* **What is expected**
Using the material below, set down only the line containing "ON NEIX LA LLUM (573, 773)" and the lines after it, unchanged.

* **Input records**
----------------
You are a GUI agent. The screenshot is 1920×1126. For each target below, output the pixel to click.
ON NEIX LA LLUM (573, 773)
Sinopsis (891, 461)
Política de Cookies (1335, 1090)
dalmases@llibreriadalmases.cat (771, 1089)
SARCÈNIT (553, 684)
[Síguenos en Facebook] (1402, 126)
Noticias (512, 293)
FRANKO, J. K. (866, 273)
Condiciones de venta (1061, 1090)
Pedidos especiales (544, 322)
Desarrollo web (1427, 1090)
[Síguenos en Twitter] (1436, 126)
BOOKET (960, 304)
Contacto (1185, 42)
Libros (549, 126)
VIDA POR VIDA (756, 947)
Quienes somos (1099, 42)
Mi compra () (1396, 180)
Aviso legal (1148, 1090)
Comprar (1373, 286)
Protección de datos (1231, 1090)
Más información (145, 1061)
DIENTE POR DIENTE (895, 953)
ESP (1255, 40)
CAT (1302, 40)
----------------
* **Result for this task**
ON NEIX LA LLUM (573, 773)
Sinopsis (891, 461)
Política de Cookies (1335, 1090)
dalmases@llibreriadalmases.cat (771, 1089)
SARCÈNIT (553, 684)
[Síguenos en Facebook] (1402, 126)
Noticias (512, 293)
FRANKO, J. K. (866, 273)
Condiciones de venta (1061, 1090)
Pedidos especiales (544, 322)
Desarrollo web (1427, 1090)
[Síguenos en Twitter] (1436, 126)
BOOKET (960, 304)
Contacto (1185, 42)
Libros (549, 126)
VIDA POR VIDA (756, 947)
Quienes somos (1099, 42)
Mi compra () (1396, 180)
Aviso legal (1148, 1090)
Comprar (1373, 286)
Protección de datos (1231, 1090)
Más información (145, 1061)
DIENTE POR DIENTE (895, 953)
ESP (1255, 40)
CAT (1302, 40)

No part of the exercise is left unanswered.